Provided records:
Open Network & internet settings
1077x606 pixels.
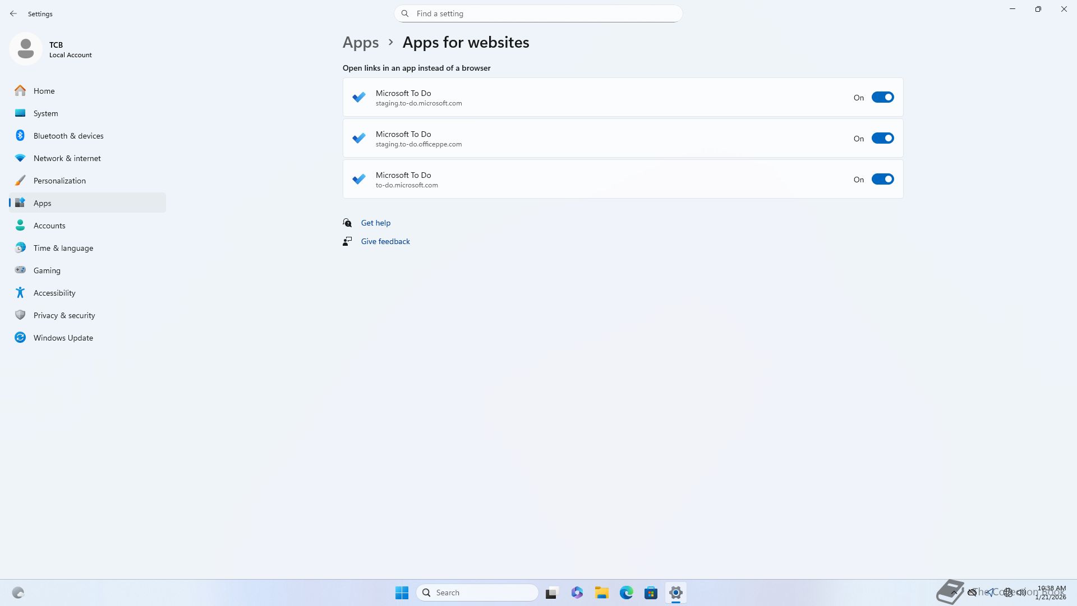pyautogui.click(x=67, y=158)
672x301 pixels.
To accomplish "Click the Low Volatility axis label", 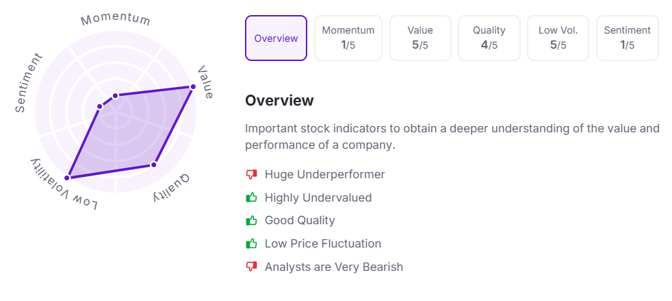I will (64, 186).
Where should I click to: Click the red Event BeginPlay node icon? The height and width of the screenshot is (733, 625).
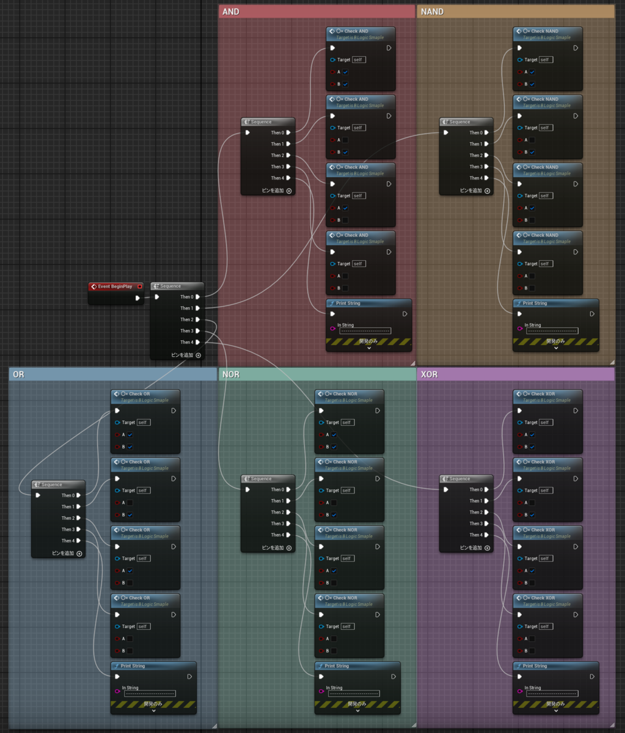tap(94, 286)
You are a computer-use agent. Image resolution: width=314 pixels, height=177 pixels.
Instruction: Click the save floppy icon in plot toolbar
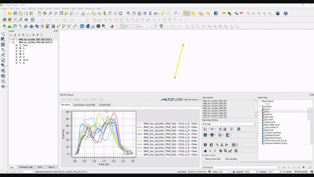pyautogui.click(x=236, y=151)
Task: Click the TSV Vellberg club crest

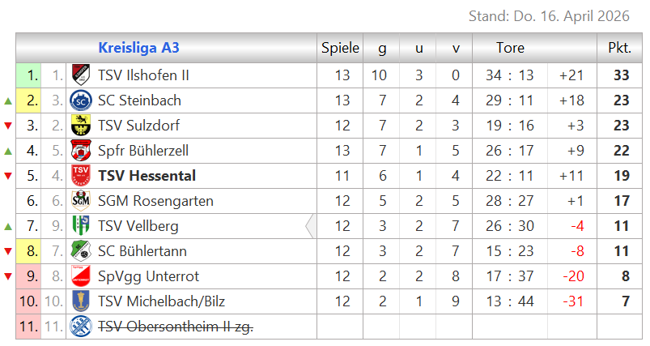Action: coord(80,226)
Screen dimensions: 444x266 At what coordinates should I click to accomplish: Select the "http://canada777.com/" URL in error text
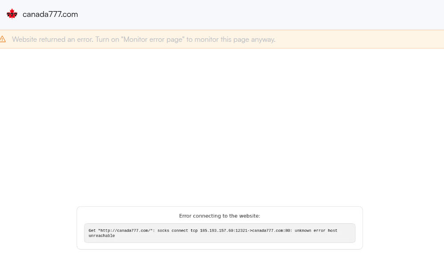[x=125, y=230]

* * *

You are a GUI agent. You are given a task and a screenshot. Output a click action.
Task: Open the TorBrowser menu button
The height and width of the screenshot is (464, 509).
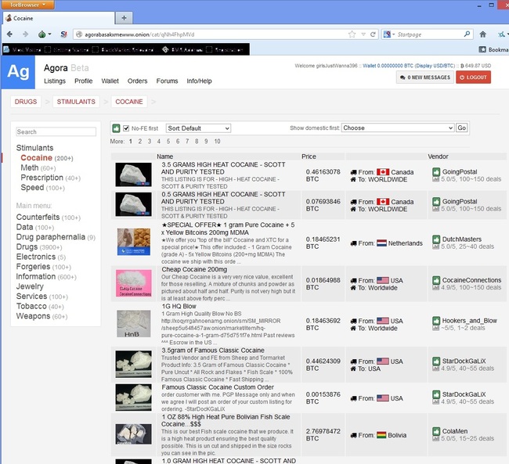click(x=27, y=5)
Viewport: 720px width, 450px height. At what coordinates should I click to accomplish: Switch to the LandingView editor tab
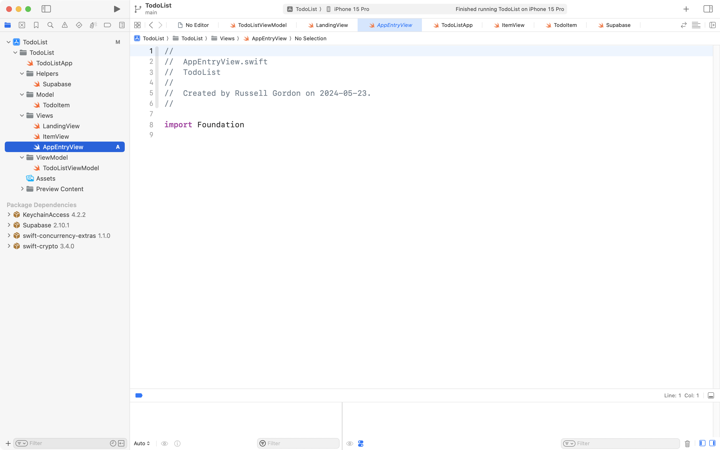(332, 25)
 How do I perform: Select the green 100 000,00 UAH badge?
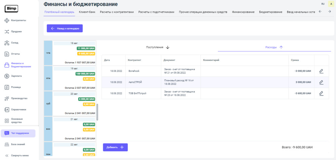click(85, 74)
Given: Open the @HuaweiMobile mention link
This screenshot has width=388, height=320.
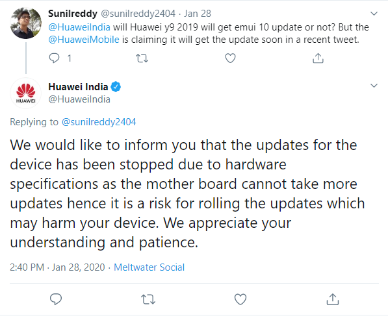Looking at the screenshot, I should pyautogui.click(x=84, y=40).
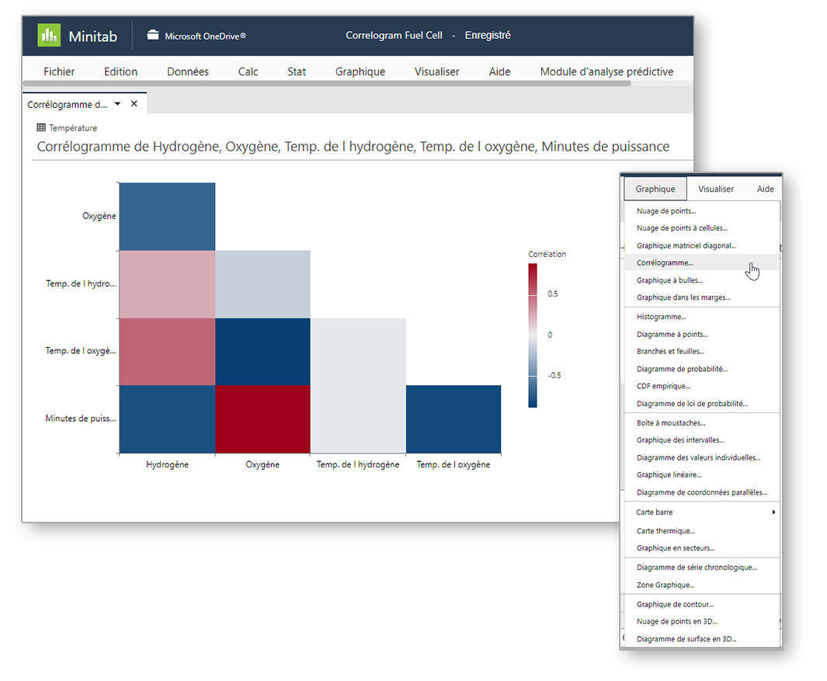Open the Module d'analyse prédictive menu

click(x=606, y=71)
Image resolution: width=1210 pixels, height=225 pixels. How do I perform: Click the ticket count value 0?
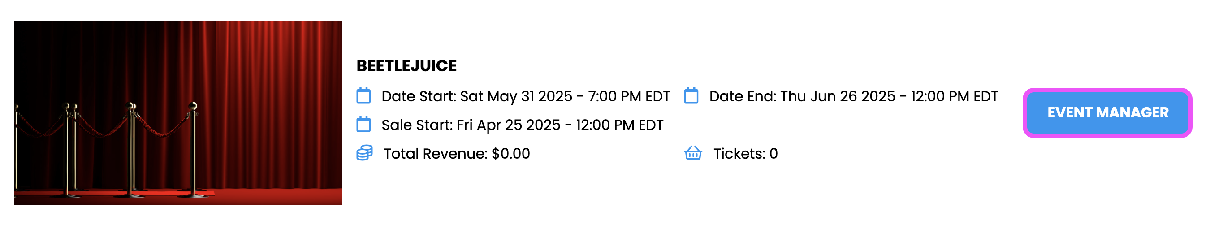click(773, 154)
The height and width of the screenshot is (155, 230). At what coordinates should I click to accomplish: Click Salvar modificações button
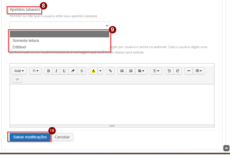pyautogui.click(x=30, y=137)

==

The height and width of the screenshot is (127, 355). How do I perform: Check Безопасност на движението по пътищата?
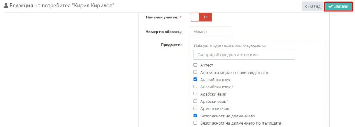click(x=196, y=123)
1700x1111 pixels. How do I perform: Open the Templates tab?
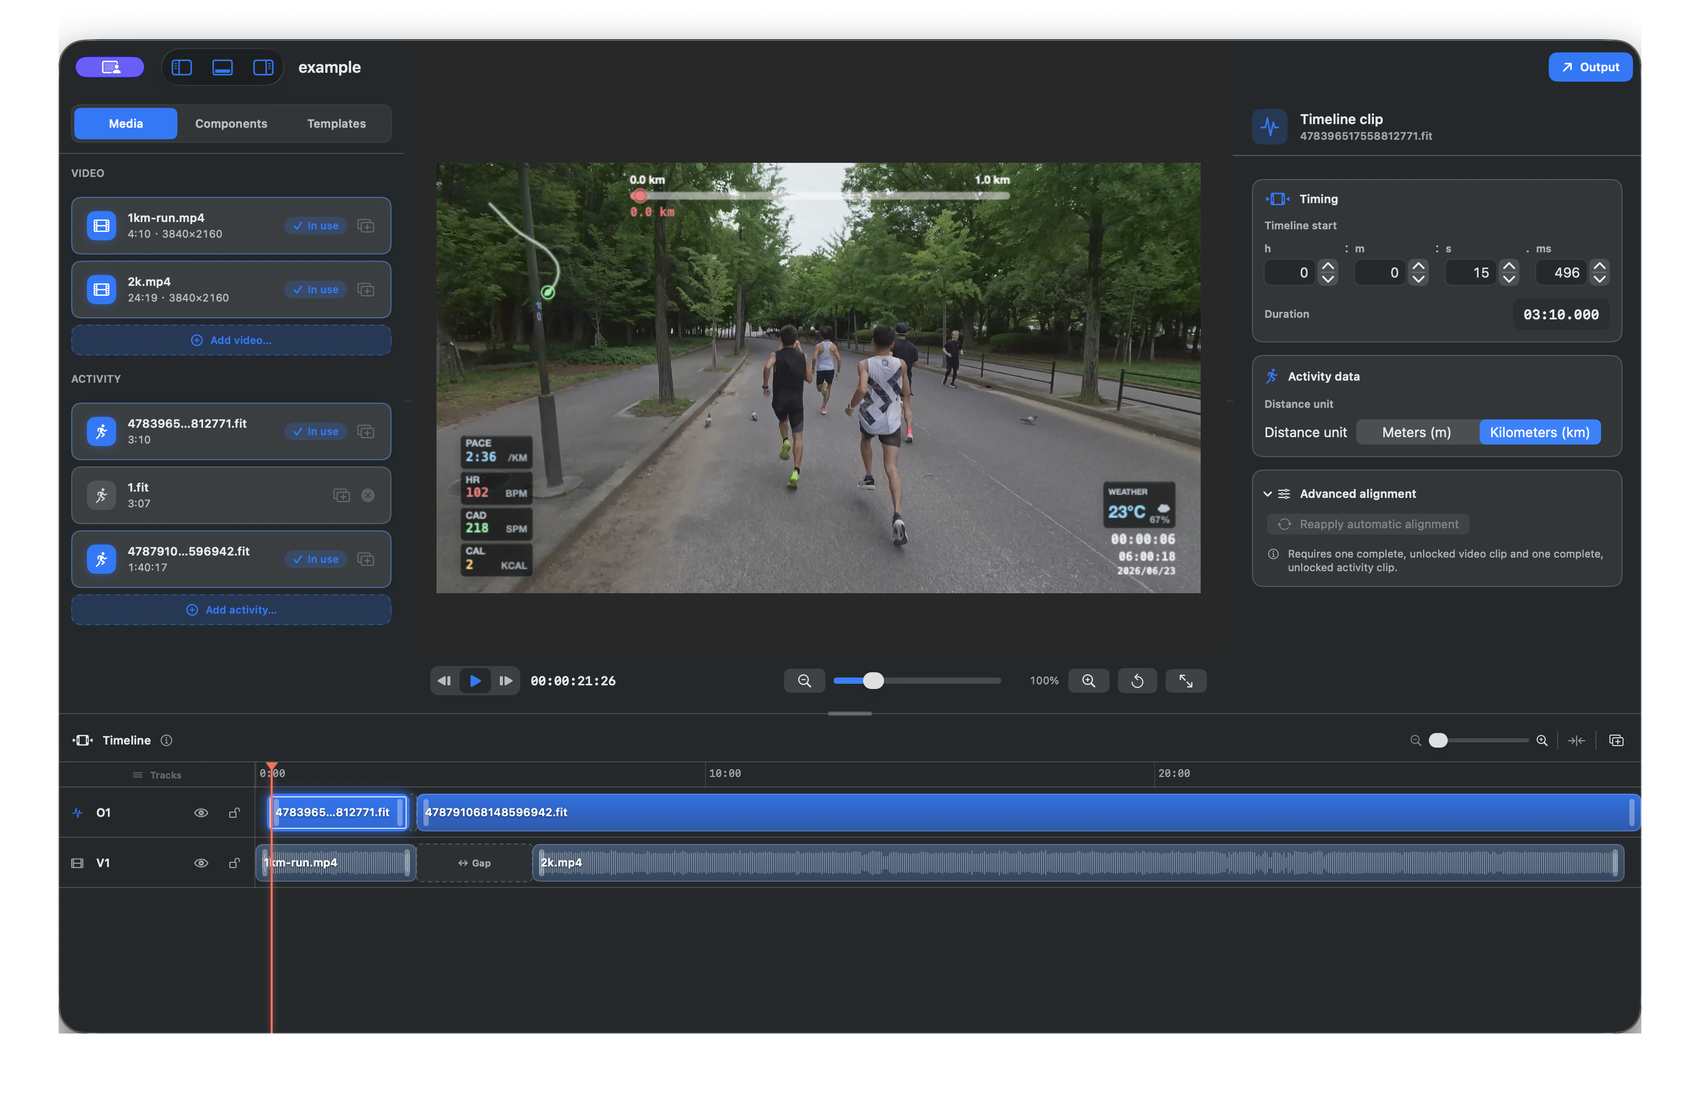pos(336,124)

Problem description: Express the entries between the lines holding "Image resolution: width=1210" and "pyautogui.click(x=30, y=137)", inclusive, as a two-column CSV with the headers instruction and action. Give one row per entry, put each field in quotation marks with line breaks turned into spaces, and leave the pictures out.

Result of this exercise:
instruction,action
"Image resolution: width=1210 pixels, height=225 pixels. How do I perform: Click the ticket count value 0?","click(773, 154)"
"The height and width of the screenshot is (155, 230). At what coordinates should I click to accomplish: Click Salvar modificações button","pyautogui.click(x=30, y=137)"